The leaves of sorghum plants are well adapted to the hot and dry African climate. The relatively small leaf surface area and the fact that leaves fold closed under conditions of drought stress, reduces transpiration effectively.

Cultivated sorghums have 4 embryonic leaves. The number of leaves on the main stem may vary from 7 to 24, as determined by genotype. Fully developed leaves may attain lengths of 30 to 135cm and widths of 1,5 to 13cm at the widest point. Leaves are lanceolate. When the leaf margins are longer than the midrib, the leaves develop a wavy appearance. They are light green and in some cases, cultivars are glabrous. A waxy sediment is found near the base of the midrib where it joins the leaf sheath. Stomata occur in single or double layers on both surfaces of the leaf and motor cells are also found. These cause the leaf to fold closed in times of drought stress.

The Leaf Sheath

The leaf sheaths surround the stem and overlap each other right over left and left over right alternatively in the consecutive nodes. A powdery waxy deposit is sometimes found, particularly at the upper leaf sheaths. Where the waxy layer is thickly deposited, the leaf sheath has a bluish – white appearance. Short, white hairs can be found at the base of the leaf sheath where it joins the node.

The Leaf Junction

The ligule by the leaf junction is about 2mm long and is initially translucent, but later dries completely. The upper free-standing half of the ligule is hairy. In some genotypes the ligule doesn’t occur and the leaves have more upright appearance. The ligule lies close to the stem and prohibits intrusion of moisture, dust & insects.

The Inflorescence

The inflorescence of a sorghum plant is a determinate panicle which is usually compact. The shape and colour of the panicle varies from cultivar to cultivar. The primary axis of the panicle is angular and the secondary axes are arranged in whorls around it. The peduncle is usually straight. The length of the panicle varies from 75 to 500 millimetres and the width from 40 to 200 millimetres. Each panicle contains between 800 and 3 000 seeds, which are usually partly covered by the glumes. The glumes are black, red, brown or tan in colour.

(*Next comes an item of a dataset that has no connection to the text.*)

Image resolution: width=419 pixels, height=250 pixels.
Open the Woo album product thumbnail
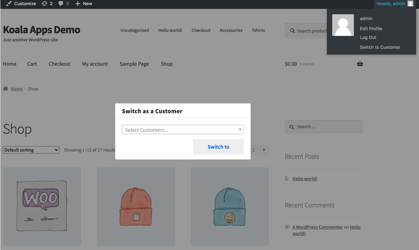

The spikelets are attached to the raceme branchlets and are borne in pairs, except at the end of the branchlets where groups of 3 usually occur. When the spikelets are borne in pairs, one member is sessile and the other is pedicilate. Where groups of 3 occur, 1 is sessile and 2 are pedicilate. The sessile spikelet is complete and contains two flowers of which the upper spikelet is fruitful, while the pedicilate spikelets are sterile or only contain male florets.

Sorghum flowers open at night or in the early morning. Those at the tip of the panicle open first and it takes 6 to 9 days before the entire panicle has flowered. Owing to the composition of its flower, sorghum tends to self-pollinate. However, some cross-pollination (about 6%) does occur.

The Seed

The seed consists of 3 main components. The coat constitutes about 8%, the embryo or germ 10% and the endosperm 80% of the mature sorghum seed.

The coat consists of outer, waxy pericarp which is fused to the testa. The central pericarp contains up to 3,7% of total starch content. The testa is located directly under the pericarp and its presence and pigmentation thereof are genetically determined. Polyphenols, when present, are responsible for the pigmentation in both pericarp and testa.

The embryo contains the scutellum, the embryonic axis, the plumule and the radicle (little root) and is rich in structural proteins, lipids and minerals. The protein in the peripheral layer of the endosperm is gradually replaced by starch. In the case of sorghum the greatest quantity of protein is located in the endosperm, where a very limited quantity of the amino acid, lysine, occur. The embryo and pericarp have a 3 to 4 times higher lysine content than the endosperm.